─── Source material

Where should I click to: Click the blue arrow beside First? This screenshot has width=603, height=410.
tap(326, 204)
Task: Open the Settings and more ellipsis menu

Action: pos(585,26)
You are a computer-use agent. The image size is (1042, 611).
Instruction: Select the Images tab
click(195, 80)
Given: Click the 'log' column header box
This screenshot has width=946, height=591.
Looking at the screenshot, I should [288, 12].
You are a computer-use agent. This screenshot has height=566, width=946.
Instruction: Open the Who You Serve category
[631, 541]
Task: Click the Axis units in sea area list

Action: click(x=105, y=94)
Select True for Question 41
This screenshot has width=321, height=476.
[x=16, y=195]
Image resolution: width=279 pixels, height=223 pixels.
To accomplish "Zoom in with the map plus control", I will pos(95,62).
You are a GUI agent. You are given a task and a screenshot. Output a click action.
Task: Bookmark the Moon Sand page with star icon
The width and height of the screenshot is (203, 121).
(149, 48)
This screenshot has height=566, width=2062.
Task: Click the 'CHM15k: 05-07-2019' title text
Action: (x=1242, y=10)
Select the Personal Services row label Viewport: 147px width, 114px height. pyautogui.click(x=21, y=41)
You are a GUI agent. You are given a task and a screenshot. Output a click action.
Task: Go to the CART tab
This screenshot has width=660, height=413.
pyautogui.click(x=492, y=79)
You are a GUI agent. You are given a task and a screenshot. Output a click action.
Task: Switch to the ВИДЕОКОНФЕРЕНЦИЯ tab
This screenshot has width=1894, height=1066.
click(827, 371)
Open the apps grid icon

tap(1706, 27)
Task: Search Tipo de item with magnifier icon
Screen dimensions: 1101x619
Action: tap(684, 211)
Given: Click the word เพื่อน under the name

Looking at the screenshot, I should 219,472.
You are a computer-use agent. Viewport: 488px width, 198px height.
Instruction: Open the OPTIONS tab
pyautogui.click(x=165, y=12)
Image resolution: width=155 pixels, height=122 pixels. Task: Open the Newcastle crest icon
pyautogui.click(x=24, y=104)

──────

The task → Repeat the rows above verbatim, from the line containing "Image resolution: width=279" through the line containing "click(827, 371)", both included.

Answer for the task →
Image resolution: width=279 pixels, height=223 pixels.
To accomplish "Zoom in with the map plus control", I will pos(95,62).
You are a GUI agent. You are given a task and a screenshot. Output a click action.
Task: Bookmark the Moon Sand page with star icon
The width and height of the screenshot is (203, 121).
(149, 48)
This screenshot has height=566, width=2062.
Task: Click the 'CHM15k: 05-07-2019' title text
Action: (x=1242, y=10)
Select the Personal Services row label Viewport: 147px width, 114px height. pyautogui.click(x=21, y=41)
You are a GUI agent. You are given a task and a screenshot. Output a click action.
Task: Go to the CART tab
This screenshot has width=660, height=413.
pyautogui.click(x=492, y=79)
You are a GUI agent. You are given a task and a screenshot. Output a click action.
Task: Switch to the ВИДЕОКОНФЕРЕНЦИЯ tab
This screenshot has width=1894, height=1066.
click(827, 371)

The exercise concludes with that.